* [REQUIREMENTS]
Pull every line of the records below out word for word, but leave the pictures out of your answer.

##### INPUT RECORDS

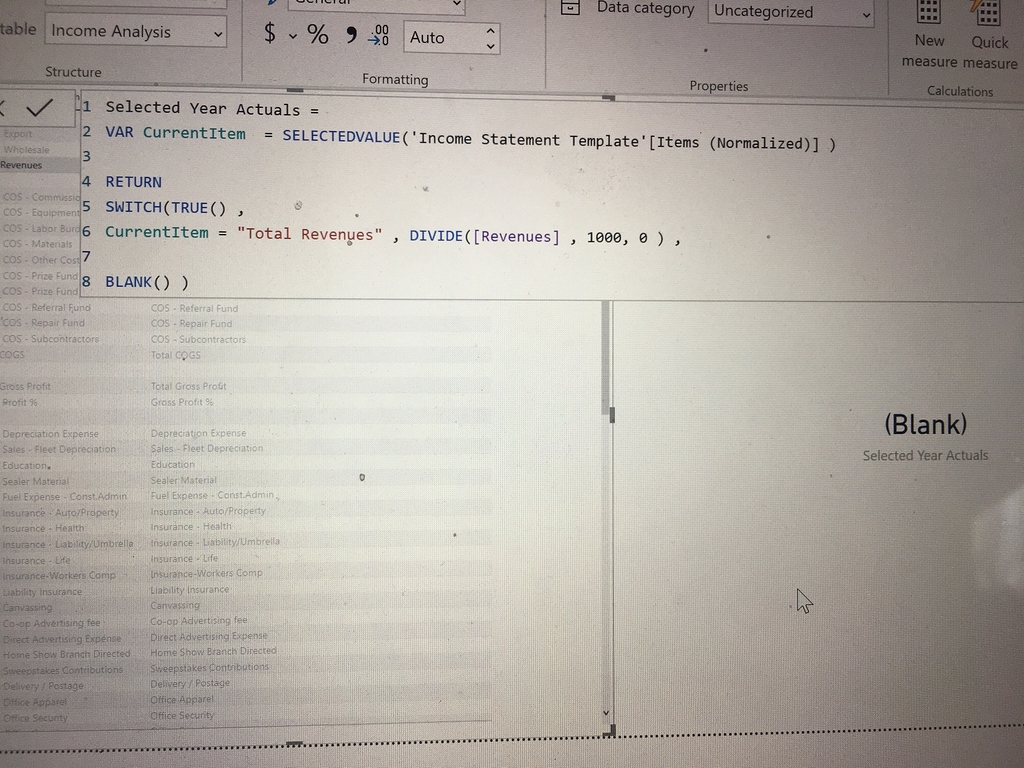Click the decimal places icon
The width and height of the screenshot is (1024, 768).
click(x=379, y=36)
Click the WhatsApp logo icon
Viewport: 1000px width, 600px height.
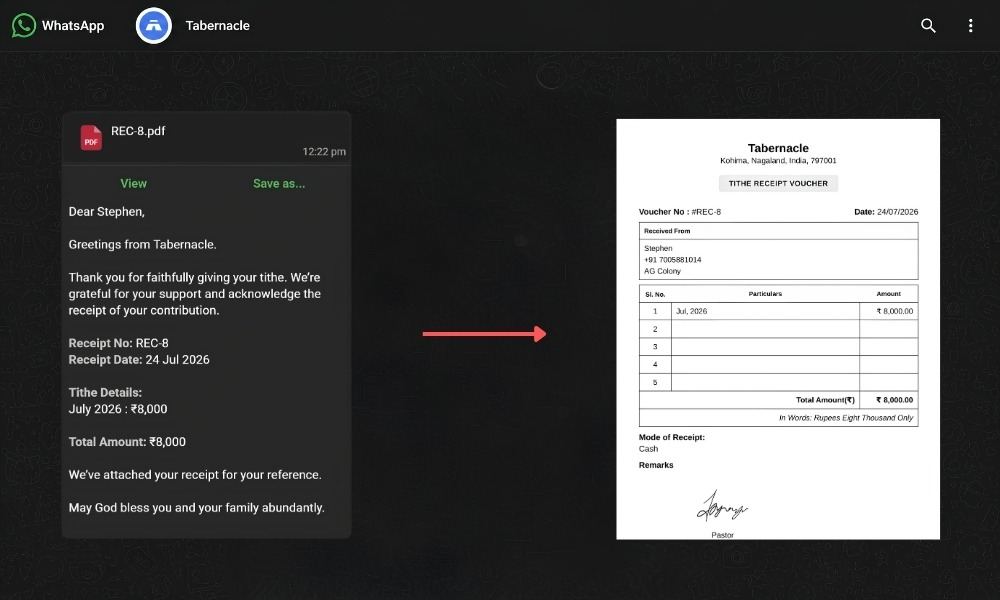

##########

* [FULL ANSWER]
Click the decimal places icon
The width and height of the screenshot is (1024, 768).
click(x=379, y=36)
Click the WhatsApp logo icon
Viewport: 1000px width, 600px height.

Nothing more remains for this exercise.